- For past Frotcast posts — go here.
- To subscribe to the Frotcast on iTunes — go here. Feel free to rate us five stars and write us glowing reviews. Send this to ten people and tell them to do the same, or your wiener will fall off. So spaketh the medicine man, coo coo catchoo forever and ever amen.
- Download past frotcasts — here.
- To ask us frot-provoking questions or for booking information, email us at Frotcast@gmail.com. WE LOVE GUESTS!
What is it, and what do you talk about?
The FilmDrunk Frotcast is our weekly podcast, discussing all things film and/or poop related, generally recorded Wednesday or Thursday night and posted Thursday or Friday morning. It is your source for very serious, very analytical analysis of popular movies and trends in the digital cyber world of tech space. And by that I mean we try to review at least one new movie every week in between jokes and making fun of each other.
We record each week from our Frotquarters in San Francisco with me, Vince Mancini, and my panel, Ben, Brendan, and Bret, who for now value their anonymity, and usually one or two rotating guests, such as The Stranger’s Lindy West, Uproxx writer Burnsy, Matt Ufford from WarmingGlow, Laremy Legel from Film.com, and various others. You can tell when Lindy is on because she is a girl. Duh.
Other guests have included such notables as Children’s Hospital/The Other Guys‘ Rob Huebel, YouTube wunderkind and former Nerf Herder lead singer Parry Gripp, The Office/Bad Teacher writers Gene Stupnitsky and Lee Eisenberg, Black Dynamite director Scott Sanders, and my friend Joe the porn camera man (aka comedian Joe King). Future guests include Arnold Schwarzenegger, Orville Redenbacher, and Barack Obama.

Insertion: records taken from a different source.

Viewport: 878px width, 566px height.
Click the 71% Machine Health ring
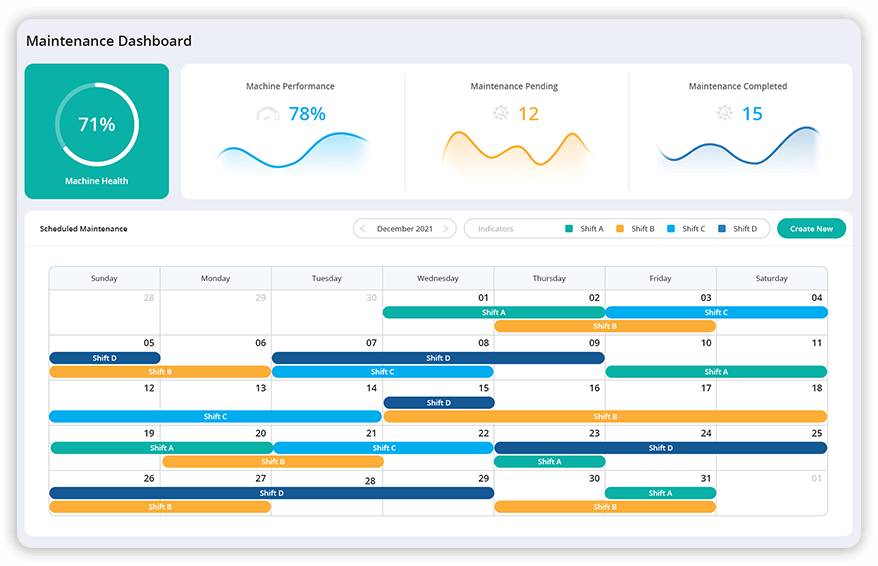(97, 125)
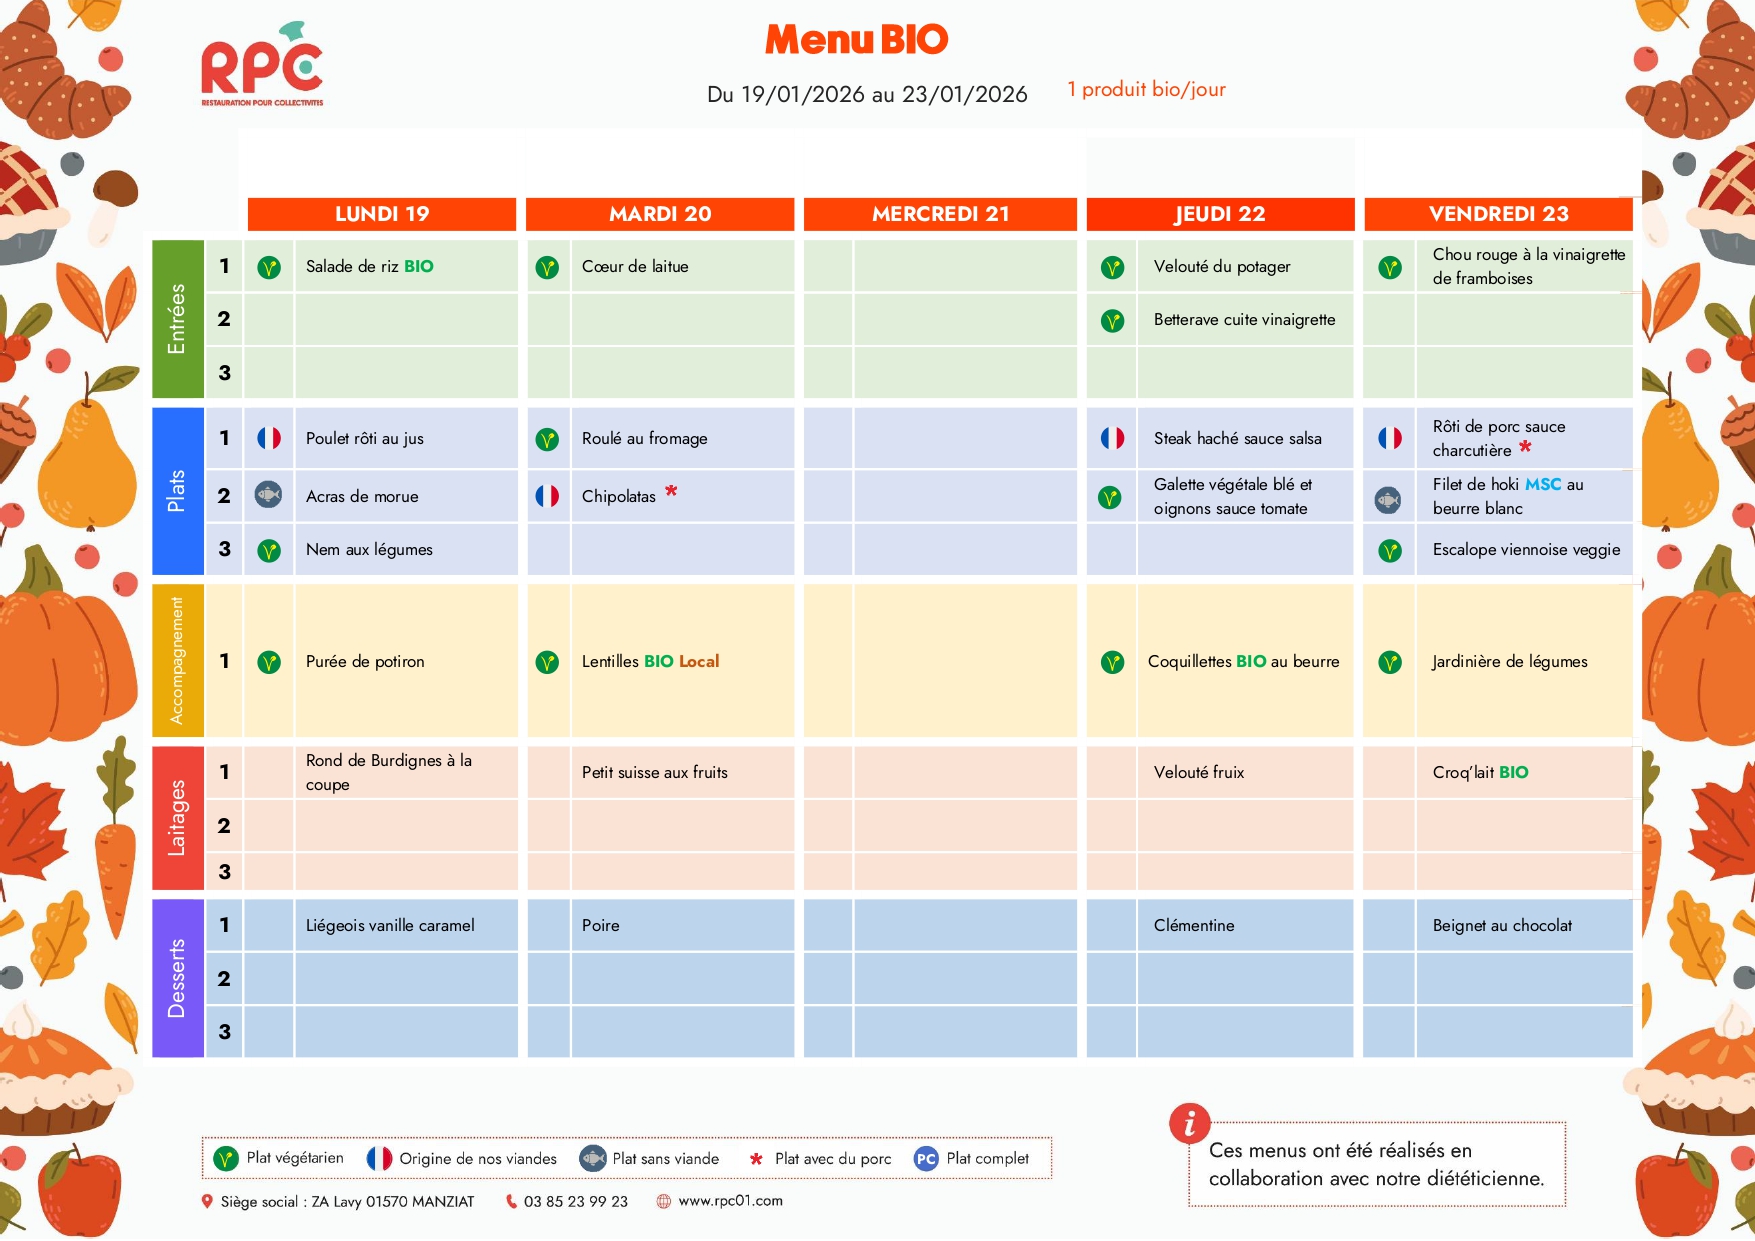The width and height of the screenshot is (1755, 1241).
Task: Select the purple Desserts section label
Action: [x=177, y=978]
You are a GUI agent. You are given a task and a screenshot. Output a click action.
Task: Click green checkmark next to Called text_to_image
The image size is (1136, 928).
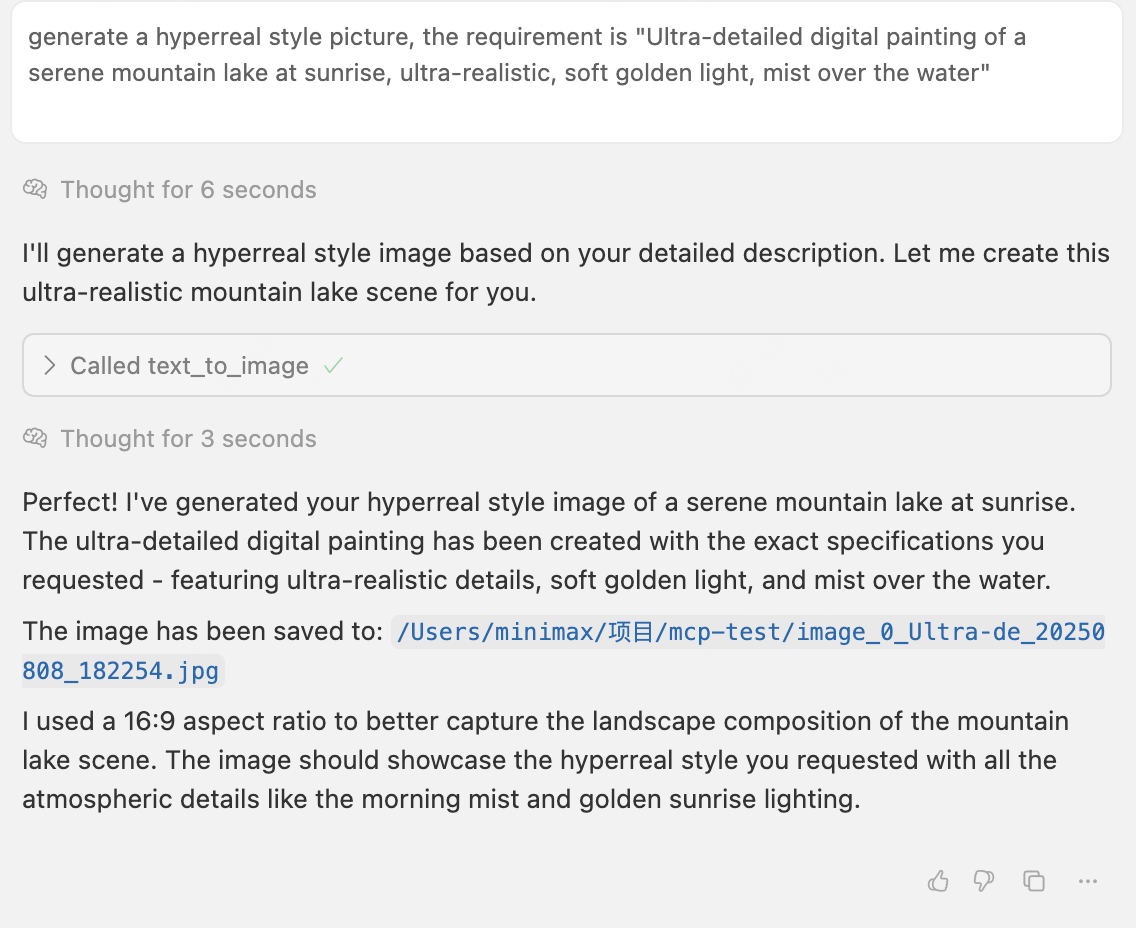pos(333,366)
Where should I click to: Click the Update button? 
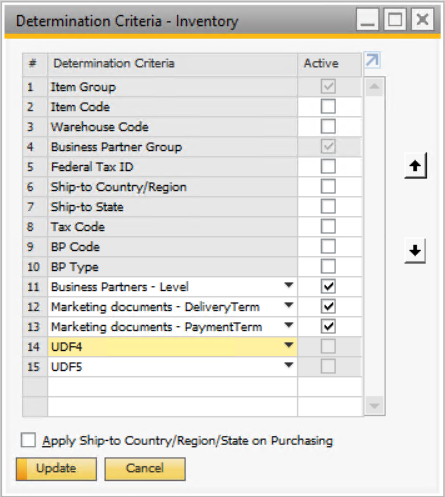(56, 469)
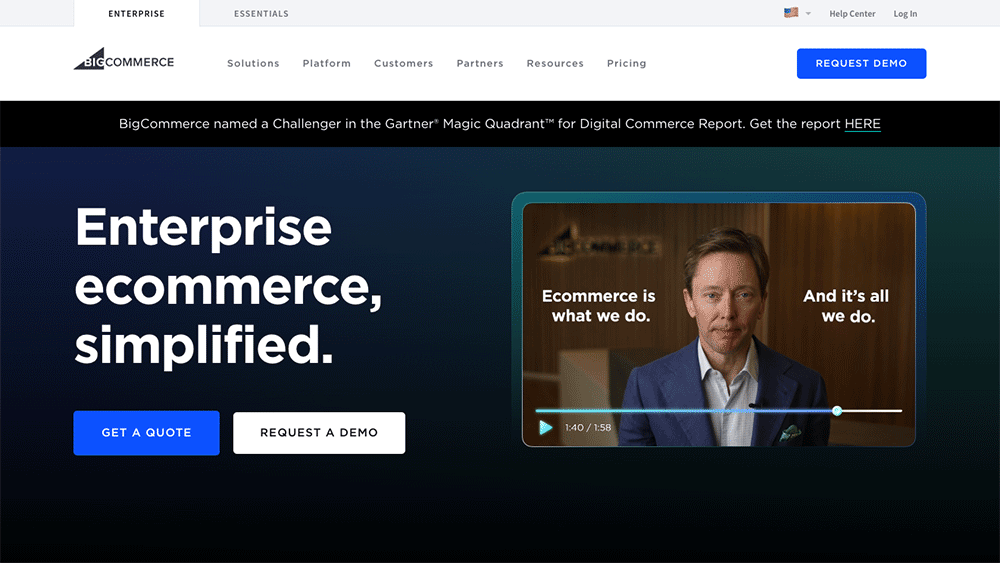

Why is it called a “frotcast?”
We call our podcast a “frotcast” because a while back, someone sent us to the wikipedia page for “frot” (featuring a delightfully NSFW illustration). Not only did we enjoy the term “frot,” we found the act of men touching wieners together for sexual gratification to be an apt metaphor for our podcast. Hence, the term “frotcast” was born.
Who the hell are Ben, Brendan, and Bret, and how do I tell them apart?
As I said, they value their semi-anonymity, but here’s a handy guide:
Ben – The Ear Rapist. Ben is, to our knowledge, the nation’s first motorcycle-riding Jew. The chattiest of the group, Ben enjoys piggybacking on jokes and Michael Bay movies. He’s the closest thing we have to a host, and without him, the Frotcast gets very disorganized.
Brendan – The Human Giant. Brendan can muster a deep pop-culture reference to almost anything, and aside from his old football career as an NFL Europe left tackle, he enjoys nothing so much as farts, poop, poop transplants, and banana phones. Catch phrases include “SUCK THESE JEANS!” and “I TOLD YOU NOT TO CALL ME HERE!”
Bret – The Grumpiest Man in Podcasting. The eccentric intellectual of the group, Bret once bought animal bones on eBay to decorate his room. He keeps the Frotcast from ever getting too “morning zoo” by sighing loudly whenever the rest of us start getting too “shecky.” Bret may or may not be a professional illustrator who spends his days drawing squirrels. He has an alter-ego named Fake Bret who is most certainly a professional illustrator who spends his days drawing squirrels, and only squirrels.